Set every record down again, exactly and completely.

(Saved data entries)

================================

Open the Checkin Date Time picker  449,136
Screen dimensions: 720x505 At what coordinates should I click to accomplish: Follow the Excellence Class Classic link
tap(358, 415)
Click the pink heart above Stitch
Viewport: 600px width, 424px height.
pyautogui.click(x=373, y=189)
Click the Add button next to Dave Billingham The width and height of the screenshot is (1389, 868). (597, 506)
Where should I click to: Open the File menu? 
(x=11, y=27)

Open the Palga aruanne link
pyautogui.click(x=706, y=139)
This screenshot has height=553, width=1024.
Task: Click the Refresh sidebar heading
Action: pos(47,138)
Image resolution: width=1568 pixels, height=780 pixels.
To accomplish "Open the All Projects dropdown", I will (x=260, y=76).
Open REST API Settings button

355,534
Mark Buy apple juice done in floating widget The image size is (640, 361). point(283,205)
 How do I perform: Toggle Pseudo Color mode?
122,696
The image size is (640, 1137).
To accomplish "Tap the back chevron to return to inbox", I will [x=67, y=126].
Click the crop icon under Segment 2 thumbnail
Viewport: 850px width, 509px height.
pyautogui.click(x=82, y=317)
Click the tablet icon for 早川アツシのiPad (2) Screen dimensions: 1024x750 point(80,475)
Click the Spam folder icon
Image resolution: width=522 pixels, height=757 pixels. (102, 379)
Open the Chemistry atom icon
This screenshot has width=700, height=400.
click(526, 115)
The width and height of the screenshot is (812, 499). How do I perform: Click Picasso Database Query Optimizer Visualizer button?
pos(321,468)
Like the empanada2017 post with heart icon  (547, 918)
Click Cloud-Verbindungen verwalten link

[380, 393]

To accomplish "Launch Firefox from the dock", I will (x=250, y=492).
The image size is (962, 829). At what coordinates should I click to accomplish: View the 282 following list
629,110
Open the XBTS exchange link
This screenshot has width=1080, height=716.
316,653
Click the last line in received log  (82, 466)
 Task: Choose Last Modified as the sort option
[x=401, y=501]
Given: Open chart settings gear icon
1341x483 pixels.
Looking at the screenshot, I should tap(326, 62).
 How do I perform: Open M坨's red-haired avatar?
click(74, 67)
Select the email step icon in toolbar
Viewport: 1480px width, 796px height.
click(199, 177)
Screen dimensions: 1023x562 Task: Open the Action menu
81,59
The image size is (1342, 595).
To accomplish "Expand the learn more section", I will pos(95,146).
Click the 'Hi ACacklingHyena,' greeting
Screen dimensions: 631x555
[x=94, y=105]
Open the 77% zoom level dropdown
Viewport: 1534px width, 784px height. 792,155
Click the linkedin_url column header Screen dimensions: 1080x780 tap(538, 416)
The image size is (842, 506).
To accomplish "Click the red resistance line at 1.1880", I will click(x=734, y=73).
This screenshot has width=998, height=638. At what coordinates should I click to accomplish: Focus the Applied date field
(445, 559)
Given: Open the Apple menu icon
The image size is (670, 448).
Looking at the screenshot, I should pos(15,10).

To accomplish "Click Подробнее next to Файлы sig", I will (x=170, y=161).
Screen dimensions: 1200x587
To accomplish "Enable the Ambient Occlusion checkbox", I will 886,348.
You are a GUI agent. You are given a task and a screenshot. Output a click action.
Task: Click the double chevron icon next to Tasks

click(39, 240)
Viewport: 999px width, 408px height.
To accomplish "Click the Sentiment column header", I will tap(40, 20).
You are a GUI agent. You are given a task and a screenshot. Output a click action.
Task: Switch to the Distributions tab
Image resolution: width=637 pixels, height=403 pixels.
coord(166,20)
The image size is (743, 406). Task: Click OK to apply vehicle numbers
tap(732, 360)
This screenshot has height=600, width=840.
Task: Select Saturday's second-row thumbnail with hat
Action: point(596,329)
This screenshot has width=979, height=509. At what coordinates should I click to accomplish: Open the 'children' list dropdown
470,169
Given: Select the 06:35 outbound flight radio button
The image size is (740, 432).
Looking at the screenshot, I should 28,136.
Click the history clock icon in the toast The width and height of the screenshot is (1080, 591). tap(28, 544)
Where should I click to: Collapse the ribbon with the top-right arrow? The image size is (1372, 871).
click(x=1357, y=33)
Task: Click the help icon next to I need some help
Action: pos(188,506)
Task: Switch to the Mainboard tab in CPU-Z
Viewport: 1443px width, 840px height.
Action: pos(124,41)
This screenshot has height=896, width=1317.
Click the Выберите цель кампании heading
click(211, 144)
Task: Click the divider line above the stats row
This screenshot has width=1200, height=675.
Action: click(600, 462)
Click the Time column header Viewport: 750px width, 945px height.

================================

- Answer box -
Open the Checkin Date Time picker  449,136
Screen dimensions: 720x505 At what coordinates should I click to accomplish: Follow the Excellence Class Classic link
tap(358, 415)
Click the pink heart above Stitch
Viewport: 600px width, 424px height.
pyautogui.click(x=373, y=189)
Click the Add button next to Dave Billingham The width and height of the screenshot is (1389, 868). (597, 506)
Where should I click to: Open the File menu? 
(x=11, y=27)

Open the Palga aruanne link
pyautogui.click(x=706, y=139)
This screenshot has height=553, width=1024.
Task: Click the Refresh sidebar heading
Action: pos(47,138)
Image resolution: width=1568 pixels, height=780 pixels.
To accomplish "Open the All Projects dropdown", I will (x=260, y=76).
Open REST API Settings button

355,534
Mark Buy apple juice done in floating widget The image size is (640, 361). point(283,205)
 How do I perform: Toggle Pseudo Color mode?
122,696
The image size is (640, 1137).
To accomplish "Tap the back chevron to return to inbox", I will [x=67, y=126].
Click the crop icon under Segment 2 thumbnail
Viewport: 850px width, 509px height.
pyautogui.click(x=82, y=317)
Click the tablet icon for 早川アツシのiPad (2) Screen dimensions: 1024x750 point(80,475)
Click the Spam folder icon
Image resolution: width=522 pixels, height=757 pixels. (102, 379)
Open the Chemistry atom icon
This screenshot has width=700, height=400.
click(526, 115)
The width and height of the screenshot is (812, 499). How do I perform: Click Picasso Database Query Optimizer Visualizer button?
pos(321,468)
Like the empanada2017 post with heart icon  (547, 918)
Click Cloud-Verbindungen verwalten link

[380, 393]

To accomplish "Launch Firefox from the dock", I will (x=250, y=492).
The image size is (962, 829). At what coordinates should I click to accomplish: View the 282 following list
629,110
Open the XBTS exchange link
This screenshot has width=1080, height=716.
316,653
Click the last line in received log  (82, 466)
 Task: Choose Last Modified as the sort option
[x=401, y=501]
Given: Open chart settings gear icon
1341x483 pixels.
Looking at the screenshot, I should tap(326, 62).
 How do I perform: Open M坨's red-haired avatar?
click(74, 67)
Select the email step icon in toolbar
Viewport: 1480px width, 796px height.
click(199, 177)
Screen dimensions: 1023x562 Task: Open the Action menu
81,59
The image size is (1342, 595).
To accomplish "Expand the learn more section", I will pos(95,146).
Click the 'Hi ACacklingHyena,' greeting
Screen dimensions: 631x555
[x=94, y=105]
Open the 77% zoom level dropdown
Viewport: 1534px width, 784px height. 792,155
Click the linkedin_url column header Screen dimensions: 1080x780 tap(538, 416)
The image size is (842, 506).
To accomplish "Click the red resistance line at 1.1880", I will click(x=734, y=73).
This screenshot has width=998, height=638. At what coordinates should I click to accomplish: Focus the Applied date field
(445, 559)
Given: Open the Apple menu icon
The image size is (670, 448).
Looking at the screenshot, I should pos(15,10).

To accomplish "Click Подробнее next to Файлы sig", I will (x=170, y=161).
Screen dimensions: 1200x587
To accomplish "Enable the Ambient Occlusion checkbox", I will 886,348.
You are a GUI agent. You are given a task and a screenshot. Output a click action.
Task: Click the double chevron icon next to Tasks

click(39, 240)
Viewport: 999px width, 408px height.
To accomplish "Click the Sentiment column header", I will tap(40, 20).
You are a GUI agent. You are given a task and a screenshot. Output a click action.
Task: Switch to the Distributions tab
Image resolution: width=637 pixels, height=403 pixels.
coord(166,20)
The image size is (743, 406). Task: Click OK to apply vehicle numbers
tap(732, 360)
This screenshot has height=600, width=840.
Task: Select Saturday's second-row thumbnail with hat
Action: point(596,329)
This screenshot has width=979, height=509. At what coordinates should I click to accomplish: Open the 'children' list dropdown
470,169
Given: Select the 06:35 outbound flight radio button
The image size is (740, 432).
Looking at the screenshot, I should 28,136.
Click the history clock icon in the toast The width and height of the screenshot is (1080, 591). tap(28, 544)
Where should I click to: Collapse the ribbon with the top-right arrow? The image size is (1372, 871).
click(x=1357, y=33)
Task: Click the help icon next to I need some help
Action: pos(188,506)
Task: Switch to the Mainboard tab in CPU-Z
Viewport: 1443px width, 840px height.
Action: pos(124,41)
This screenshot has height=896, width=1317.
Click the Выберите цель кампании heading
click(211, 144)
Task: Click the divider line above the stats row
This screenshot has width=1200, height=675.
Action: click(600, 462)
Click the Time column header Viewport: 750px width, 945px height.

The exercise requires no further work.